The symptom generation process took about 12 s for about 16,000 records. whereas for the time taken for 7500 records is 4 s.

Application Startup Time

The application startup duration measures the time elapsed from the moment the kernel launches a new application process to the instant the application displays its main window. A system is said to have a good performance only when its application startup time is low. Low application startup time is directly linked with high performance.

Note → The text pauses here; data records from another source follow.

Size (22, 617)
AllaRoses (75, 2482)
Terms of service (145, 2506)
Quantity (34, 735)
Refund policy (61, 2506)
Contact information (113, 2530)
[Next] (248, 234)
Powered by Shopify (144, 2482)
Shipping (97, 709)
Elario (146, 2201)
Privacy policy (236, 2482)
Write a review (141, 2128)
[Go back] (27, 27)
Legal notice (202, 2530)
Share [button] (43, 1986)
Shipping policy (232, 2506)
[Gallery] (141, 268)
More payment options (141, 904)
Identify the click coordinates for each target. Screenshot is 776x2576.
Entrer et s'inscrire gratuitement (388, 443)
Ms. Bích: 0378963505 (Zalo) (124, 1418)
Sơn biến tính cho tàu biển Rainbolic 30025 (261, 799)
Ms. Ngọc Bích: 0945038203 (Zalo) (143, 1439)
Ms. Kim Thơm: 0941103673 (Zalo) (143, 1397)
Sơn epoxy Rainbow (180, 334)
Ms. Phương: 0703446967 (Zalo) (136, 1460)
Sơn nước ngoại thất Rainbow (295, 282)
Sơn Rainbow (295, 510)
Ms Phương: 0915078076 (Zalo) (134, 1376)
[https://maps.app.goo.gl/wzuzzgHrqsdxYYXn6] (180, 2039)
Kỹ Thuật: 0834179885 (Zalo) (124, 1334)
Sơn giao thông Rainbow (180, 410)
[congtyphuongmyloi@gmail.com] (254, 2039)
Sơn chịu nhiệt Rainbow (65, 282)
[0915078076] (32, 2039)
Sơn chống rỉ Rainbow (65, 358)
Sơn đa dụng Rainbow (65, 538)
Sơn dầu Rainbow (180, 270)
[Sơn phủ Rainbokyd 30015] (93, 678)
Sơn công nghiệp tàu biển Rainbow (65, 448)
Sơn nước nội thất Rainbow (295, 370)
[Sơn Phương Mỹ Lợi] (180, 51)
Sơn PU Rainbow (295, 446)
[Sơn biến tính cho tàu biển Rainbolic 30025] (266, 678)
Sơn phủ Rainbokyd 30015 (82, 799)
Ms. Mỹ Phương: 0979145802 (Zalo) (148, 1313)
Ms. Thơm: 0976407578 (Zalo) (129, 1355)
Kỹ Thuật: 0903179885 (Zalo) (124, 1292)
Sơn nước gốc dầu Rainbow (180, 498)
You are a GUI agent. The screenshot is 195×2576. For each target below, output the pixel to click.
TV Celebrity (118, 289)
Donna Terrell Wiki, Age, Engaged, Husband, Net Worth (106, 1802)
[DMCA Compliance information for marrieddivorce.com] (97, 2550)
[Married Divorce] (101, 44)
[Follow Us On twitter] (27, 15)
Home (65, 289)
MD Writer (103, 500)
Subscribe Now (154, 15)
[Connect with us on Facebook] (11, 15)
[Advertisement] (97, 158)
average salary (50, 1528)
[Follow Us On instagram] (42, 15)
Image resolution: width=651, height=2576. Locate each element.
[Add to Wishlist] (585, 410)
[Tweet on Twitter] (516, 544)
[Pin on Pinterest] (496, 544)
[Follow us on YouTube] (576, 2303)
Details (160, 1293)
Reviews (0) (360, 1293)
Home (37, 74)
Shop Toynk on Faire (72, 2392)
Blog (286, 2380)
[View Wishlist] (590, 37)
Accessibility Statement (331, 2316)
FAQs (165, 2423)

The time taken to deploy the developed application on a tomcat server instance along with the increasing size of the dataset is shown below as shown in Fig. 5.

Fig. 5
figure 5

Application startup time

The application startup time mostly remains constant for increasing dataset sizes.

Retrieval of Patients

This step includes two parts

  1. i)

    Symptom checking

  2. ii)

    Output field retrieval

The graph shows a linear increase in time along with the increasing size of the dataset as shown in Fig. 6.

Fig. 6
figure 6

Retrieval of patients

The time taken to retrieve output from a set of 28,000 records took about 6 s, whereas for the time taken for 14,000 records is 4 s. This is much better when compared to the approach proposed in merging three non-relational databases [21], where the result was obtained in about 12 s for the same number of records.

Conclusion

The proposed method enables data integration from three different data sources i.e., Excel, SQL Server and MongoDB using an XML schema-based ontology and the performance of the system is also good. Moreover, this technique adheres to storage optimization principles. Instead of storing the entire data from the dataset, we extract the schema and handle the queries according to global schema and mapping. Another advantage of this method is that, the model does not suffer from insert, update and delete anomalies, since the mapping is done according to the schema and not data. This method can also be further extended by creating ontologies in RDF/Turtle formats, retrieving data using SPARQL and evaluating its performance.